== Task instructions ==
Reproduce every one of the following entries word for word.

[Element and text location data]
☆ ☆ ☆ ☆
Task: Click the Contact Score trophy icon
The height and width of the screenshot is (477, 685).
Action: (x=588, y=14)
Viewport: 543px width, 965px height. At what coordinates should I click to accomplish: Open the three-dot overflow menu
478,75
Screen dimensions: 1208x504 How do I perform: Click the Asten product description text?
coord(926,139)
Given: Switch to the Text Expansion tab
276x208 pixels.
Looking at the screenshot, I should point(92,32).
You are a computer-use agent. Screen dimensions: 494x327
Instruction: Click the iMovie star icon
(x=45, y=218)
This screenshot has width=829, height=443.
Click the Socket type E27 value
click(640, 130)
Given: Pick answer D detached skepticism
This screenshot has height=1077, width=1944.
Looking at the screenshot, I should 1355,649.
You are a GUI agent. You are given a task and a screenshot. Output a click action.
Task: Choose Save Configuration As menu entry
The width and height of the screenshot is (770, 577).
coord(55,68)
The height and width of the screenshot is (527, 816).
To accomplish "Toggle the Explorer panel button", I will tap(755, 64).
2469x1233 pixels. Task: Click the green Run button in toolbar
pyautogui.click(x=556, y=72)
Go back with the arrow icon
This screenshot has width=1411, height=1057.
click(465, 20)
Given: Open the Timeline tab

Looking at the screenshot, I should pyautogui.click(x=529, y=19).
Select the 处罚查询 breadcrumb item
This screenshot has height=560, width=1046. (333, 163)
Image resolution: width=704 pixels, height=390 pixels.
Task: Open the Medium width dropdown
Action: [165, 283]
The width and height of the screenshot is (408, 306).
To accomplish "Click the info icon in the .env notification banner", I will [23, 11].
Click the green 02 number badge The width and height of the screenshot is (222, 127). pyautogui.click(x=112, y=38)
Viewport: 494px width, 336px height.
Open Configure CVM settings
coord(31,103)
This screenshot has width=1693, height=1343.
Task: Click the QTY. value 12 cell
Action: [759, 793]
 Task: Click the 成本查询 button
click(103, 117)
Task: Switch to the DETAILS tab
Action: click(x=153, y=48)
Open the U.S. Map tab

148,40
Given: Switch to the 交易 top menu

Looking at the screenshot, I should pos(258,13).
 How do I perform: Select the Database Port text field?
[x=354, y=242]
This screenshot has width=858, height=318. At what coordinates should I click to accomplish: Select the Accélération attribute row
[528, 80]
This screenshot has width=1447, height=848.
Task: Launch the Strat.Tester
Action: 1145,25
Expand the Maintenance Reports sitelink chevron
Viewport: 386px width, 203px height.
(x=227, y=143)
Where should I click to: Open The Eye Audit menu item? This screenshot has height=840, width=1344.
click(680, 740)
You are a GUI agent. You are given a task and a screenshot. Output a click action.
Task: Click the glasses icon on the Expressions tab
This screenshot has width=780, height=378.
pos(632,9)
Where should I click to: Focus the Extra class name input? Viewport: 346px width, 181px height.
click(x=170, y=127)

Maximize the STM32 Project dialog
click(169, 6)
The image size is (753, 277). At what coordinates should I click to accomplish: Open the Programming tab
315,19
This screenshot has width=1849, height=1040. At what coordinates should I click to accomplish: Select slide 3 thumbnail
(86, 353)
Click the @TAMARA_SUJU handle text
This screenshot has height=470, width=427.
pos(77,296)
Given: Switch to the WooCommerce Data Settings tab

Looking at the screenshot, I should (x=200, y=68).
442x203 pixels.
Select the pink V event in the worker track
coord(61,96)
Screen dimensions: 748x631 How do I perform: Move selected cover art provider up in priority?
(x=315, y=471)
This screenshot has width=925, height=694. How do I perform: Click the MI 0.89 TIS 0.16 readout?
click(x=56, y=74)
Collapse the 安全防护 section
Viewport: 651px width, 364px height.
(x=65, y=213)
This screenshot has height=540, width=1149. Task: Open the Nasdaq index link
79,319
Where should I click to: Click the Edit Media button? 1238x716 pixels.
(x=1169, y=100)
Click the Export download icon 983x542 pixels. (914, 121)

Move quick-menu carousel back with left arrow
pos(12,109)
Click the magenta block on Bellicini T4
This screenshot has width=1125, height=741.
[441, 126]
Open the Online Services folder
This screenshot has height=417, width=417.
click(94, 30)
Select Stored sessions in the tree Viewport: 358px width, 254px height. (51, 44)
☆ ☆ ☆ ☆
== Problem solution ==
Task: Click the Contact Score trophy icon
The height and width of the screenshot is (477, 685).
Action: (x=588, y=14)
Viewport: 543px width, 965px height. At what coordinates should I click to accomplish: Open the three-dot overflow menu
478,75
Screen dimensions: 1208x504 How do I perform: Click the Asten product description text?
coord(926,139)
Given: Switch to the Text Expansion tab
276x208 pixels.
Looking at the screenshot, I should point(92,32).
You are a computer-use agent. Screen dimensions: 494x327
Instruction: Click the iMovie star icon
(x=45, y=218)
This screenshot has width=829, height=443.
Click the Socket type E27 value
click(640, 130)
Given: Pick answer D detached skepticism
This screenshot has height=1077, width=1944.
Looking at the screenshot, I should 1355,649.
You are a GUI agent. You are given a task and a screenshot. Output a click action.
Task: Choose Save Configuration As menu entry
The width and height of the screenshot is (770, 577).
coord(55,68)
The height and width of the screenshot is (527, 816).
To accomplish "Toggle the Explorer panel button", I will tap(755, 64).
2469x1233 pixels. Task: Click the green Run button in toolbar
pyautogui.click(x=556, y=72)
Go back with the arrow icon
This screenshot has width=1411, height=1057.
click(465, 20)
Given: Open the Timeline tab

Looking at the screenshot, I should pyautogui.click(x=529, y=19).
Select the 处罚查询 breadcrumb item
This screenshot has height=560, width=1046. (333, 163)
Image resolution: width=704 pixels, height=390 pixels.
Task: Open the Medium width dropdown
Action: [165, 283]
The width and height of the screenshot is (408, 306).
To accomplish "Click the info icon in the .env notification banner", I will [23, 11].
Click the green 02 number badge The width and height of the screenshot is (222, 127). pyautogui.click(x=112, y=38)
Viewport: 494px width, 336px height.
Open Configure CVM settings
coord(31,103)
This screenshot has width=1693, height=1343.
Task: Click the QTY. value 12 cell
Action: [759, 793]
 Task: Click the 成本查询 button
click(103, 117)
Task: Switch to the DETAILS tab
Action: click(x=153, y=48)
Open the U.S. Map tab

148,40
Given: Switch to the 交易 top menu

Looking at the screenshot, I should pos(258,13).
 How do I perform: Select the Database Port text field?
[x=354, y=242]
This screenshot has width=858, height=318. At what coordinates should I click to accomplish: Select the Accélération attribute row
[528, 80]
This screenshot has width=1447, height=848.
Task: Launch the Strat.Tester
Action: 1145,25
Expand the Maintenance Reports sitelink chevron
Viewport: 386px width, 203px height.
(x=227, y=143)
Where should I click to: Open The Eye Audit menu item? This screenshot has height=840, width=1344.
click(680, 740)
You are a GUI agent. You are given a task and a screenshot. Output a click action.
Task: Click the glasses icon on the Expressions tab
This screenshot has width=780, height=378.
pos(632,9)
Where should I click to: Focus the Extra class name input? Viewport: 346px width, 181px height.
click(x=170, y=127)

Maximize the STM32 Project dialog
click(169, 6)
The image size is (753, 277). At what coordinates should I click to accomplish: Open the Programming tab
315,19
This screenshot has width=1849, height=1040. At what coordinates should I click to accomplish: Select slide 3 thumbnail
(86, 353)
Click the @TAMARA_SUJU handle text
This screenshot has height=470, width=427.
pos(77,296)
Given: Switch to the WooCommerce Data Settings tab

Looking at the screenshot, I should (x=200, y=68).
442x203 pixels.
Select the pink V event in the worker track
coord(61,96)
Screen dimensions: 748x631 How do I perform: Move selected cover art provider up in priority?
(x=315, y=471)
This screenshot has width=925, height=694. How do I perform: Click the MI 0.89 TIS 0.16 readout?
click(x=56, y=74)
Collapse the 安全防护 section
Viewport: 651px width, 364px height.
(x=65, y=213)
This screenshot has height=540, width=1149. Task: Open the Nasdaq index link
79,319
Where should I click to: Click the Edit Media button? 1238x716 pixels.
(x=1169, y=100)
Click the Export download icon 983x542 pixels. (914, 121)

Move quick-menu carousel back with left arrow
pos(12,109)
Click the magenta block on Bellicini T4
This screenshot has width=1125, height=741.
[441, 126]
Open the Online Services folder
This screenshot has height=417, width=417.
click(94, 30)
Select Stored sessions in the tree Viewport: 358px width, 254px height. (51, 44)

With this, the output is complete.